Can You Really Tame Cloud Complexity? Yes, Says Rob Hirschfeld

Guest: Rob Hirschfeld (LinkedIn, Twitter)
Company: RackN (Twitter)
Show: Let’s Talk

Can complexity, within the cloud-native and container spaces, be tamed? Rob Hirschfeld, co-founder and CEO of RackN, makes it very clear it has to be. On this subject, he starts by saying, “We keep adding more and more things. And when we do that, we’ve added to the complexity budget of our overall system.” Hirschfeld continues, “So when we think about how we build things in cloud-native spaces, we have to look at ways to manage the complexity in a comprehensive way.”

RackN takes the science of managing and taming complexity and builds it into their products and builds infrastructure pipelines that are designed to tame complexity. For Hirschfeld, the key is “managing through that complexity in a repeatable way.”

RackN even has a list of items that serve as a way to tame the complexity of infrastructure. Hirschfeld offers up that list with, “It’s focusing on intents, and using that as your abstraction boundary. It’s keeping tools inside their lane and using things where they excel, and then, finally, avoiding a single source of truth and the challenges that come from having multiple sources of truth.”

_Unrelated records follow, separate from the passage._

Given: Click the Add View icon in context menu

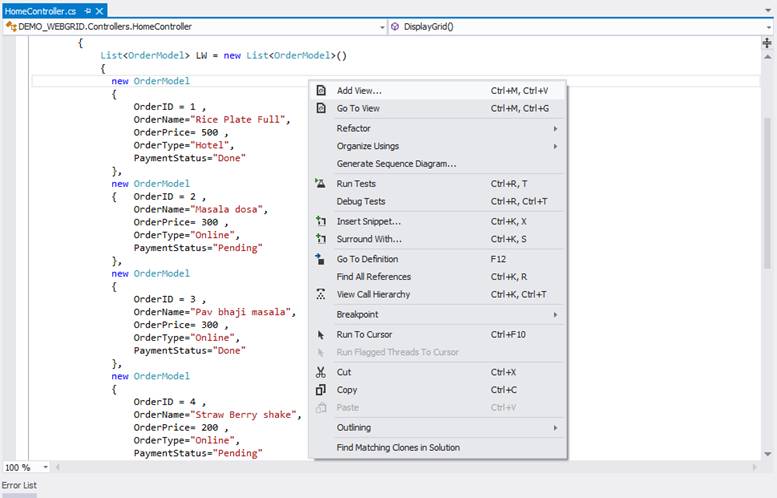Looking at the screenshot, I should [x=321, y=90].
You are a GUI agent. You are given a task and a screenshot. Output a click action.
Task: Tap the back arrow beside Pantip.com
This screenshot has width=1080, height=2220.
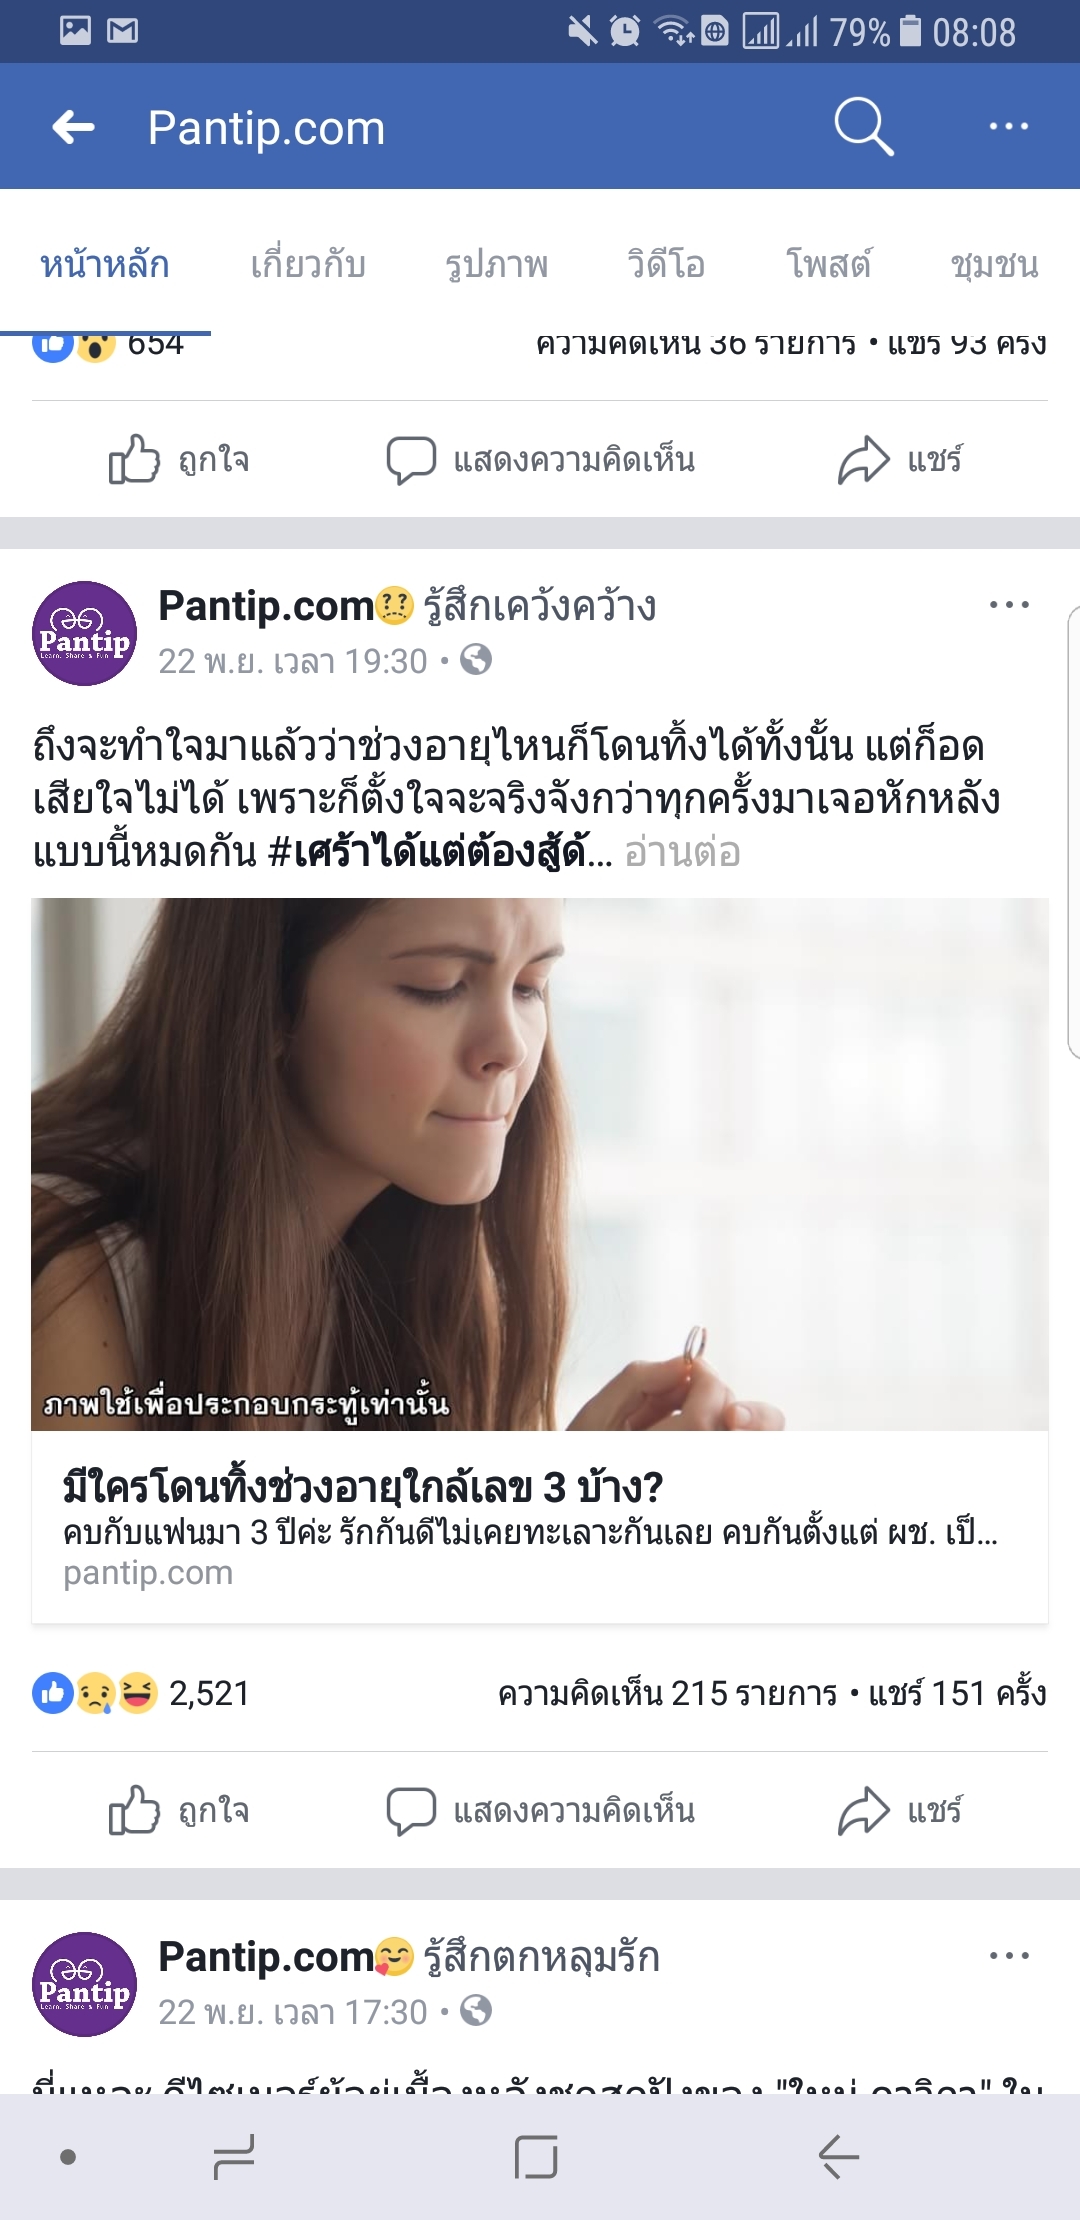tap(73, 127)
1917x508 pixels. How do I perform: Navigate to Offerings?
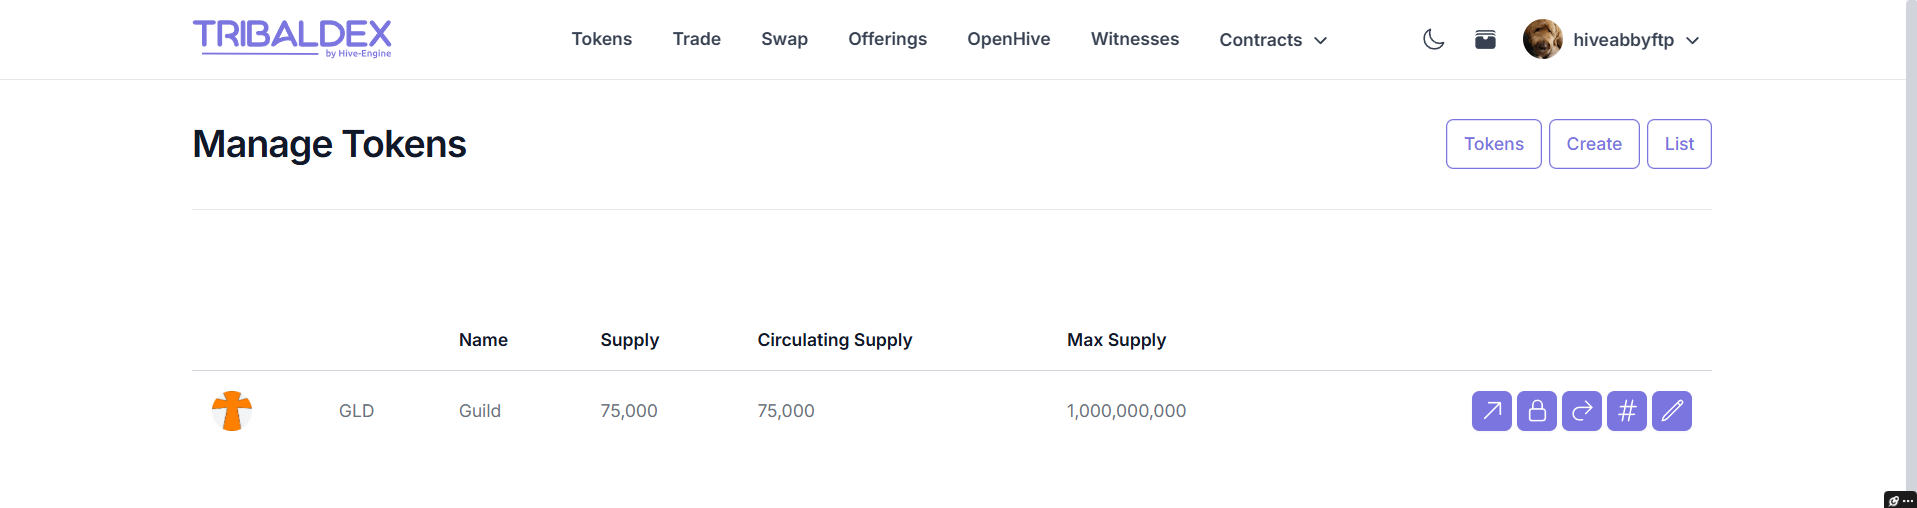887,39

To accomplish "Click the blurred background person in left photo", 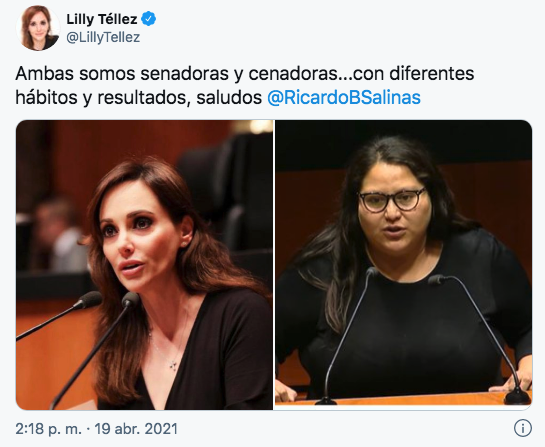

Hirschfeld also brings up the concept of coupling. “We always joke about DNS being the root cause of every problem. And that’s because every system is coupled to DNS in some way because it needs to look up names and find other machines.” Because of this, Hirschfeld believes we need to identify places where we have introduced coupling between systems. To that, Hirschfeld adds, “It doesn’t mean that we should eliminate coupling, but it means that we need to identify what’s coupled.” Hirschfeld clarifies by saying, “It means we have to do it very deliberately and be able to track how those systems are interconnected together. So by being deliberate in how we’ve coupled systems together means that we can manage the complexity.”

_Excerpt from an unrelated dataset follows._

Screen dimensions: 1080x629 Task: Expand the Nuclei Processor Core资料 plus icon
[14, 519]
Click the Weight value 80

Another complexity involves intent, to which Hirschfeld says, “What we find is that intent is actually a really good abstraction boundary. You build an API that extracts the actual thing you’re building. But that ends up being incredibly fragile, and it exposes a lot of complexity in how your systems get built. And what we found is that if you can express the goal of what you’re trying to build, then when you build the abstractions, you can actually abstract away those different approaches.”

The summary of the show is written by Jack Wallen

[expander_maker]

Swapnil Bhartiya: Hi. This is your host Swapnil Bhartiya and welcome to Let’s Talk About Infrastructure as Code, our new show, and my special guest for this show is, once again, Rob Hirschfeld, co-founder and CEO of RackN Rob. It’s, once again, great to have you on the show.

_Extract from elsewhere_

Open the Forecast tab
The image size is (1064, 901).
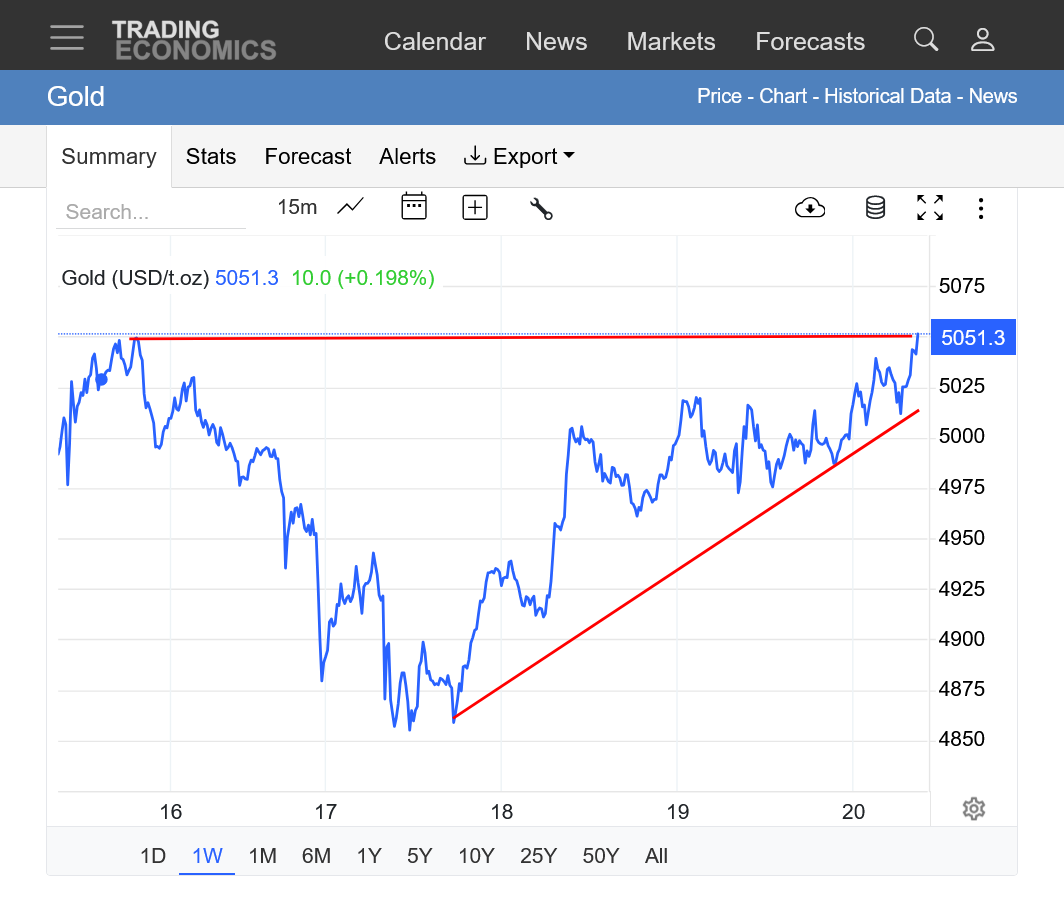[x=307, y=156]
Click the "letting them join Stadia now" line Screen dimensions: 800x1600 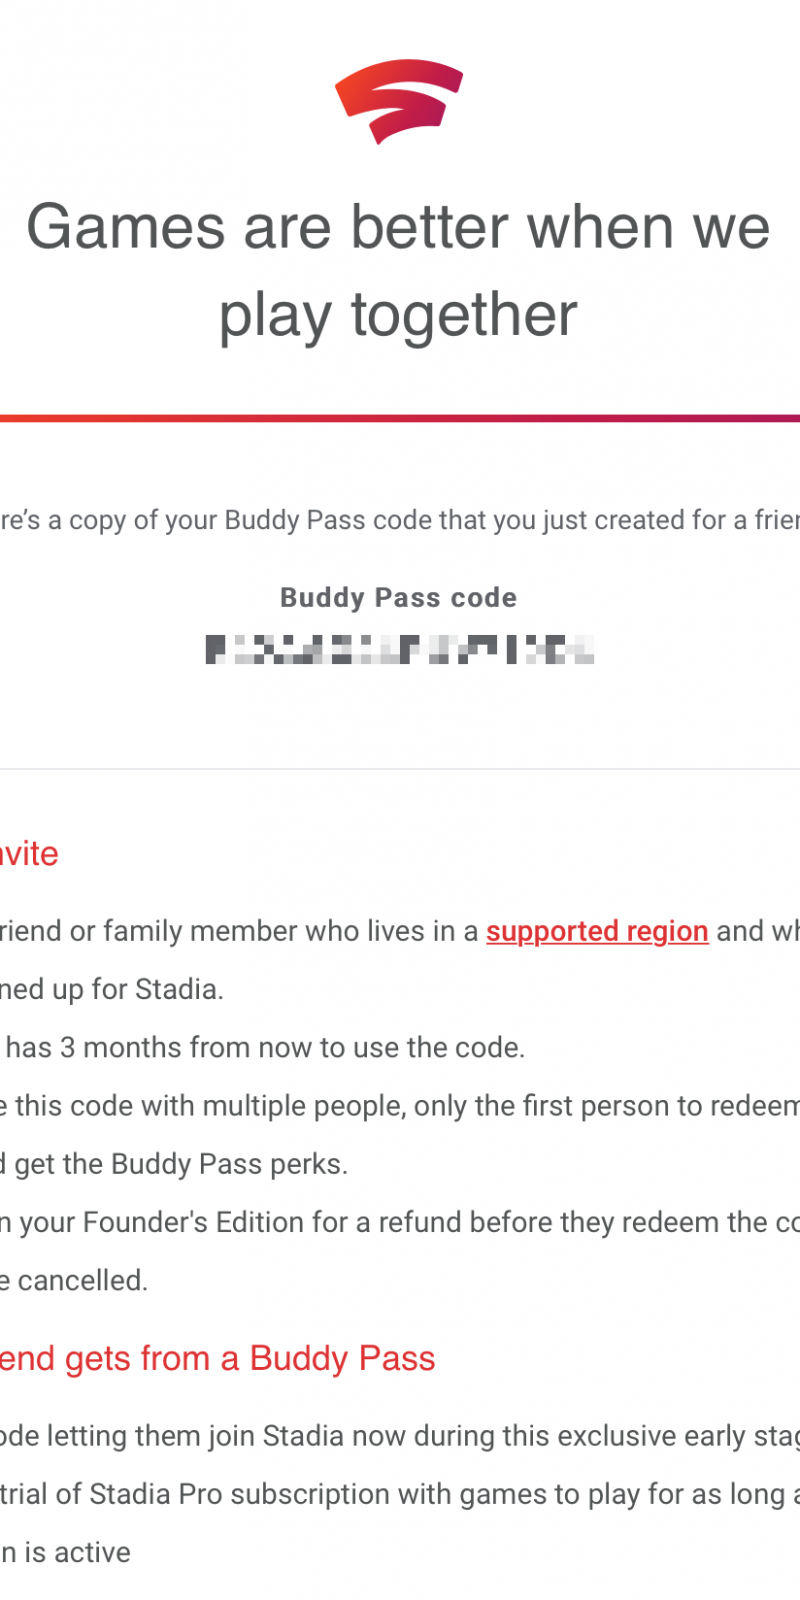point(400,1436)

Rob Hirschfeld: It’s a pleasure to be here and talk about something so critical to helping people build infrastructure, and maintain it.

Swapnil Bhartiya: Last week was KubeCon. And whenever we talk about KubeCon, Kubernetes cloud, one thing that we all talk about is complexity. It’s a busiest space. It’s not that the complexity has been created on purpose. If you do look at… In fact, there are so many things, there are so many moving parts. It’s just like a car, right? So, today we want to talk about this complexity and just go back to the analogy of a car, or a motherboard of a CPU. You are not going to take things away. Those pieces, those moving parts, will be there. What we can do is how to make it simple for users. You’re not eliminating complexity, you’re making it easier. So, in a way, we are looking at how to tame complexity. So, if I ask you, number one is, can you tame it? And if you can tame it, are there ways to tame it or we have to just deal with it?

Rob Hirschfeld: Definitely we have to tame it. The challenge that we’ve had with complexity is that we keep adding more and more things. I’ve actually been talking about something called a Jevons paradox of complexity, because we’ve made it so that it’s so easy to add incredibly complex functionality that we don’t realize, we just hit an API.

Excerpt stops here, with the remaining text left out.